Content starts

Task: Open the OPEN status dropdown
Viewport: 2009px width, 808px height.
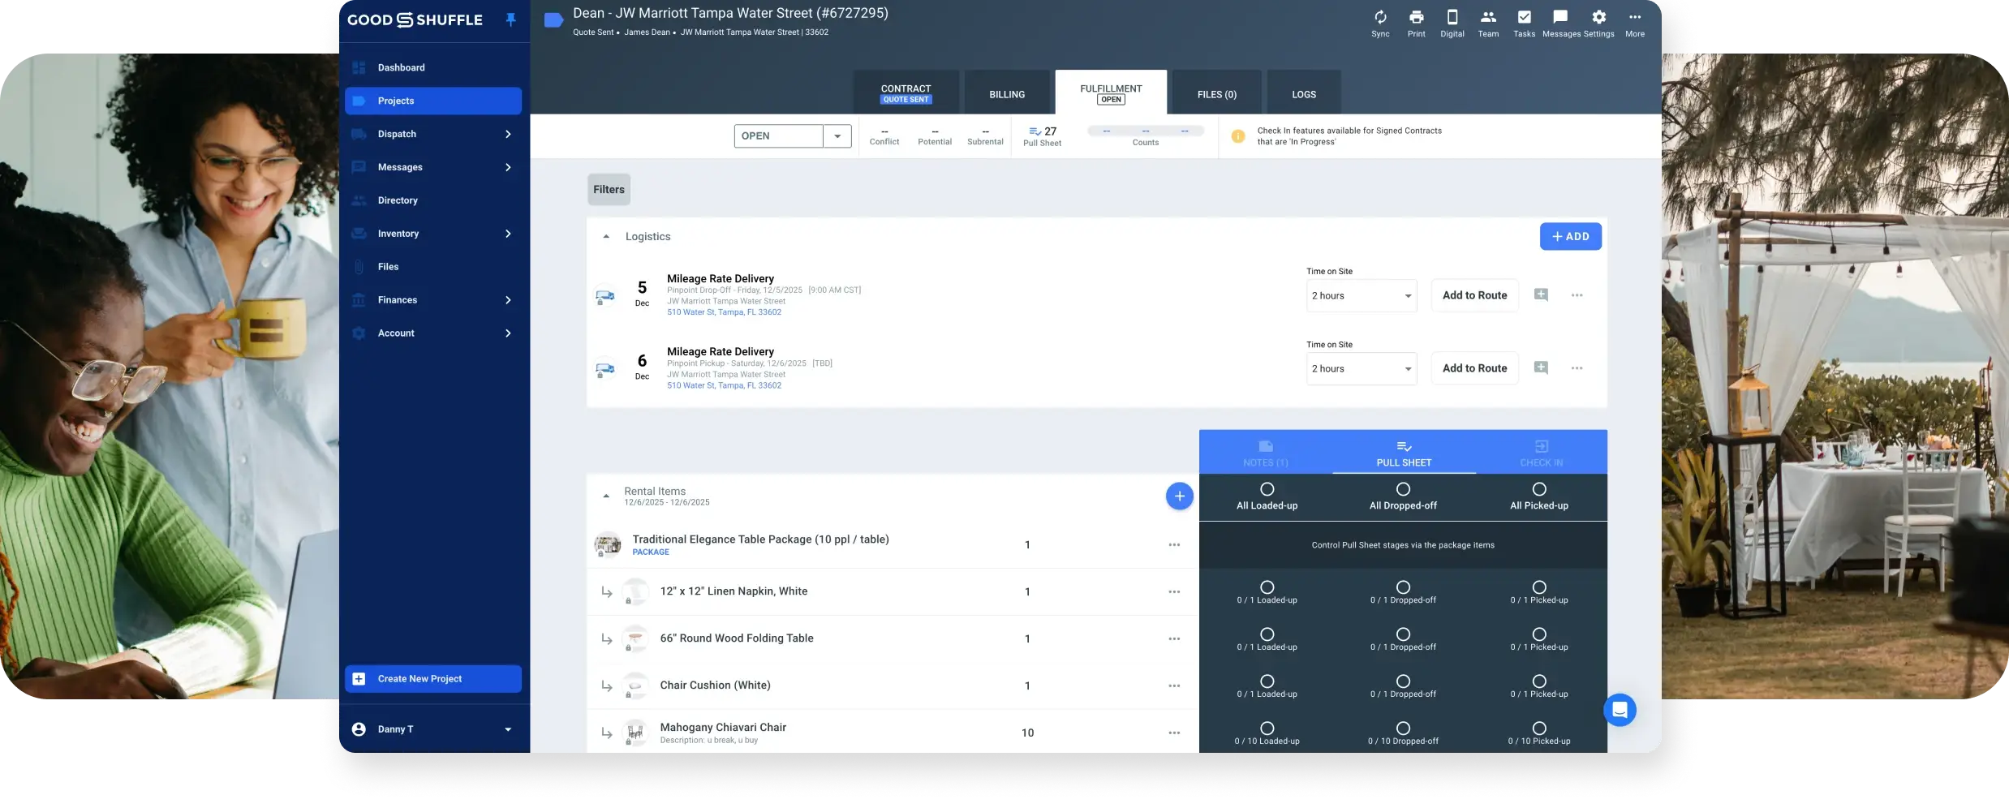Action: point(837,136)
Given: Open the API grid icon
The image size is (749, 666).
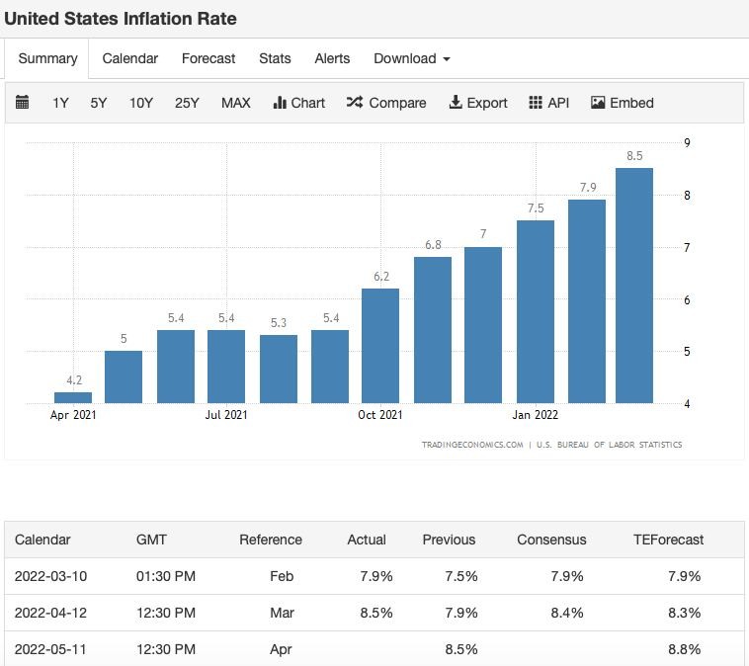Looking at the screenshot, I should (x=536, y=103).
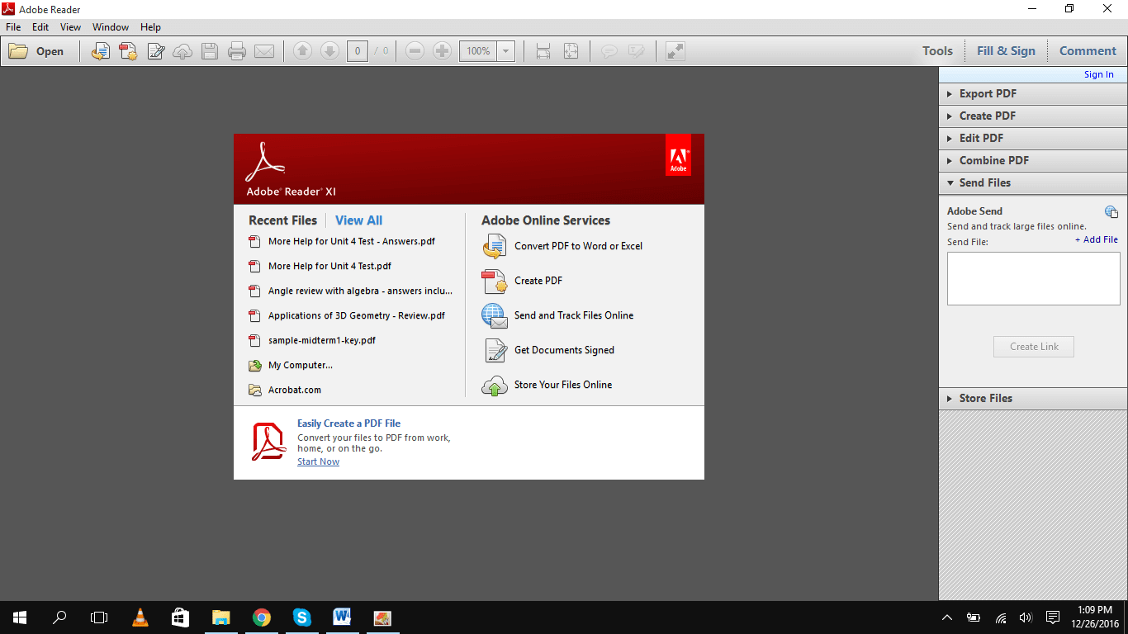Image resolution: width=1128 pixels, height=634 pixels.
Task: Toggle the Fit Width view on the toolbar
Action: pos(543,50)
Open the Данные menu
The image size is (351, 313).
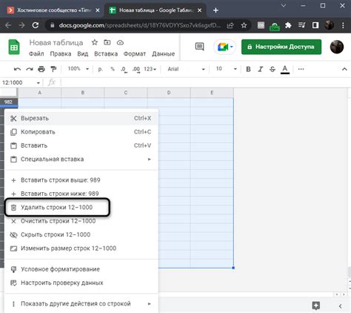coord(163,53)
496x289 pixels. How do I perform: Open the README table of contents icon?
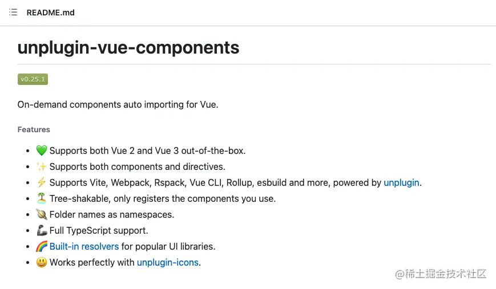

Content ends

Work request. Copy every line of the data word for word, omitting the images.

Answer below.
Task: Open the OPEN status dropdown
Viewport: 2009px width, 808px height.
Action: point(837,136)
Given: Open the API grid icon
The image size is (749, 666).
Looking at the screenshot, I should (x=536, y=103).
Image resolution: width=1128 pixels, height=634 pixels.
Task: Toggle the Fit Width view on the toolbar
Action: pos(543,50)
Open the Данные menu
The image size is (351, 313).
coord(163,53)
496x289 pixels. How do I perform: Open the README table of contents icon?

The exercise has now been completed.